10/11/2020
Por José Pacheco
São João da Ponte, 4 de novembro de 2040
Entre o aparecimento da lousa de ardósia e o da lousa digital distam séculos. Nesse longo hiato, a escola, pouco, ou mesmo nada mudou. Apenas terá mudado o tipo de material utilizado na fabricação da lousa.
No final do século XX, jovens internautas comunicavam com outros, pediam e prestavam ajuda, em chats, emails, e múltiplas plataformas digitais. Nesse tempo, importavava mais que fosse o aluno a esforçar-se, para descobrir e recriar realidades, do que uma “realidade” ser comunicada por um professor. E quantos jovens comunicavam com os professores, através da internet?
Num tempo em que a prática da escrita da letra cursiva ia perdendo sentido, muitos docentes ainda obrigavam os seus alunos a um gasto significativo do tempo escolar no exercitar da letra cursiva, para que – segundo afirmavam – os seus alunos tivessem “uma caligrafia perfeita”. Talvez se inspirassem em Steve Jobs, que, quando passou pela universidade, apenas quis aprender… caligrafia.
E, nos jardins de infância, precocemente se escolarizava a infância, instituindo rotinas, nas quais todas as crianças deveriam começar a dormir ao mesmo tempo, ainda que não tivessem sono. No último reduto da transmissão de informação, os professores arriscavam-se a ser uma espécie em vias de extinção.
“A carreira dos professores “conteudistas” está por um fio! – disse-me a Ely. Contou-me que o “professor Google” lhe ensinava quase tudo. Nos seus sessenta e muitos anos, a aposentada Ely continuava a aprender. Achou um site em inglês com uma animação interativa do efeito do sal nas moléculas de água. Interessou-se pelo assunto. O “professor Google” traduziu o texto, com perfeição, do inglês para o português. E a Ely pode experienciar como era a reação da água ao sal, nas temperaturas que colocava no site. Entendeu uma das complexas propriedades coligativas da química. Mas continuou sem compreender por que razão teve de ouvir aula sobre raiz quadrada, se, ao logo da sua vida (e da dos outros), jamais precisou de usar tal raiz.
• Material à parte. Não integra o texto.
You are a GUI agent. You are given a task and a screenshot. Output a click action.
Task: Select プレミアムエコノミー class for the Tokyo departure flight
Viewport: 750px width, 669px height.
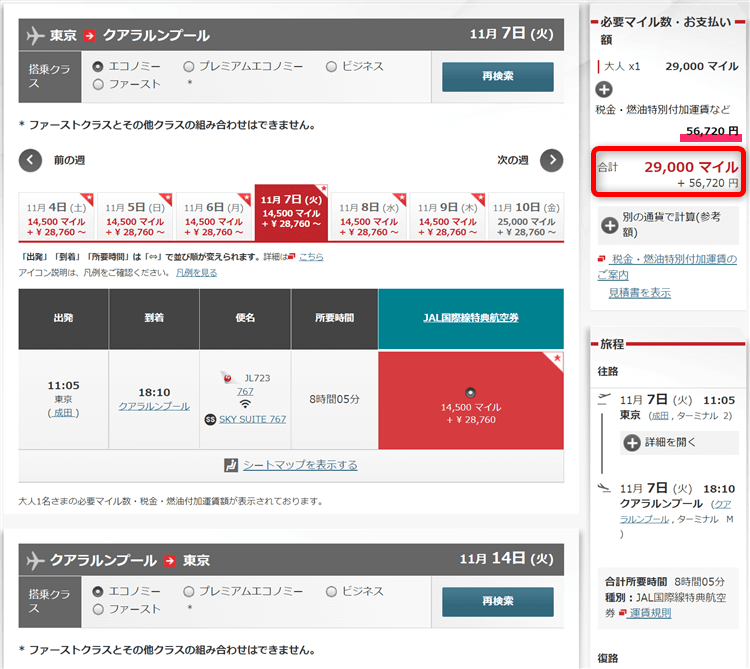(x=189, y=67)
Encontrei um princípio de resposta, quando, no chão de uma escola particular e no dealbar deste século, deparei com a prática da chamada webquest. Um professor universitário estadunidense havia criado uma proposta metodológica, “para usar a internet de maneira investigativa e criativa” (sic). Nos primeiros dias da World Wide Web, esse especialista em Design e Tecnologia desenvolveu uma estrutura, “para envolver os alunos com material baseado na web”. Muitas décadas atrás, mais ou menos, nestes termos a “invenção” se definia:
“Grandes cursos mistos visam identificar alunos que estão ficando para trás e desenvolver intervenções que os trarão de volta aos trilhos (…) convertendo seus cursos para entrega online”.
Embora fosse, pedagógica e antropologicamente, uma iniciativa ingênua, a webquest era uma meritória tentativa de melhoria das aprendizagens. Nunca duvidei da boa vontade e honestidade intelectual do criador, mas a criatura constituiu-se num modelo precursor da passagem da aula presencial para a aula dada na Internet, disfarçada de “aprendizagem”.
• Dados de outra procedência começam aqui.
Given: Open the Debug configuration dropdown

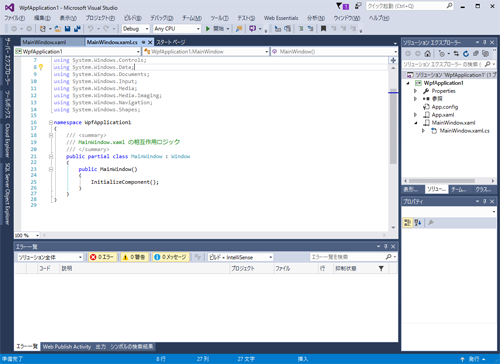Looking at the screenshot, I should 135,29.
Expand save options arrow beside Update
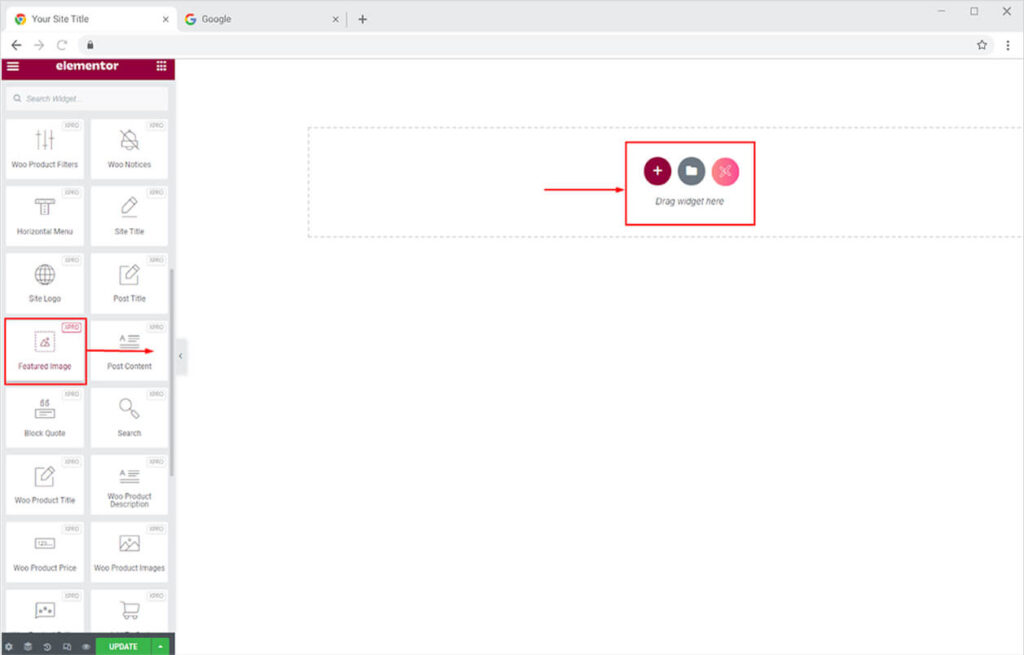1024x655 pixels. pos(161,646)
Essa “inovação” não contribuiu para o “canto do cisne” da escola da aula – foi o anúncio de uma nova praga educacional. Em 2020, muitas escolas particulares faliram e a administração escolar incorria no crime de abandono intelectual de muitos alunos da escola “pública”. A Internet foi inundada de produtos sucedâneos da webquest e a pandemia abriu caminho para áulicos e marqueteiros enriquecerem num “making money online”.